A careful review of the data presented in Table 2 suggests that the proportions of Acinetobacter isolates that were resistant to various antimicrobial agents were higher in the studies originating from Asian and European countries than the United States. It is evident that most Acinetobacter isolates were susceptible to imipenem (as well as meropenem in the few studies that included testing for this antibiotic). Further, the majority of Acinetobacter clinical isolates from critically ill patients originating from the developed world were susceptible to piperacillin/tazobactam, but again it appears that a higher proportion of isolates from the United States than from European countries were susceptible to this agent.

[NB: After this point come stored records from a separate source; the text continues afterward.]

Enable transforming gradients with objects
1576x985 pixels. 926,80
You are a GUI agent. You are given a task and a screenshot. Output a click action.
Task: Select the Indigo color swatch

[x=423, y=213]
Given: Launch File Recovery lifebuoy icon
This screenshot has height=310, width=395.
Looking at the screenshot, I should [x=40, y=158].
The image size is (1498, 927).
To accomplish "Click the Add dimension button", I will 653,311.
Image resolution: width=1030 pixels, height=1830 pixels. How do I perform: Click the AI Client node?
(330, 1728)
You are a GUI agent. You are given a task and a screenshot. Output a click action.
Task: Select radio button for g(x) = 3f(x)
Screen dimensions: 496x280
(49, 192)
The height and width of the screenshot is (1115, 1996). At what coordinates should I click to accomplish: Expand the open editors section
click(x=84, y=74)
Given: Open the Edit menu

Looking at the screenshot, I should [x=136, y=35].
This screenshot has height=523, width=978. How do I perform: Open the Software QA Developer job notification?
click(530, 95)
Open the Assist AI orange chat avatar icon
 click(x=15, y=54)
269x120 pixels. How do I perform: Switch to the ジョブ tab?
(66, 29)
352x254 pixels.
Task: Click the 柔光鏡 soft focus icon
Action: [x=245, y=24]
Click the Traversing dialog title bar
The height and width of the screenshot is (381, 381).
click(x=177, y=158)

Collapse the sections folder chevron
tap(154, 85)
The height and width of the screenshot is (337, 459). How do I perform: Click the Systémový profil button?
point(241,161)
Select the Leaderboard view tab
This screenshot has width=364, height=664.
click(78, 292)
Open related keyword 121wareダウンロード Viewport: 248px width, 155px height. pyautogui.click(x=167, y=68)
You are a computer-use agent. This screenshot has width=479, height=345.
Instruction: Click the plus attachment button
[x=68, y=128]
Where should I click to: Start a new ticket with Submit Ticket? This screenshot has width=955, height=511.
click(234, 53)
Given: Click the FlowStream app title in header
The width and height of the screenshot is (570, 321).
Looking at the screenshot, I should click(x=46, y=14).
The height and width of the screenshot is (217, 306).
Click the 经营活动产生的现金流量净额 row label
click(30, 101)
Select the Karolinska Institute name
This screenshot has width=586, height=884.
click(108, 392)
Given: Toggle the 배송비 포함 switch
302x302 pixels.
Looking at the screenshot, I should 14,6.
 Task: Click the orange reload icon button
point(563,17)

It is noteworthy that several studies reported approximately 90% of Acinetobacter isolates from critically ill patients were resistant to aminoglycosides in European countries, while less than 50% of such isolates were resistant to aminoglycosides in all but one study from the United States. A broad range of the proportion of clinical isolates with resistance to third-generation cephalosporins (6–95%) was observed. Finally, about 50% of Acinetobacter isolates were resistant to ciprofloxacin, even in the United States.

DISCUSSION

Limitations

We must acknowledge several limitations of our review. First, we elected to review only a subset of the available studies on ICU-acquired infections that may have included data on Acinetobacter infections. However, studies using another design including randomized controlled trials, case-control studies, and case reports would not be helpful in our attempt to summarize the available data regarding the relative frequency of isolation of Acinetobacter from infected adult patients with ICU-acquired pneumonia or bacteraemia.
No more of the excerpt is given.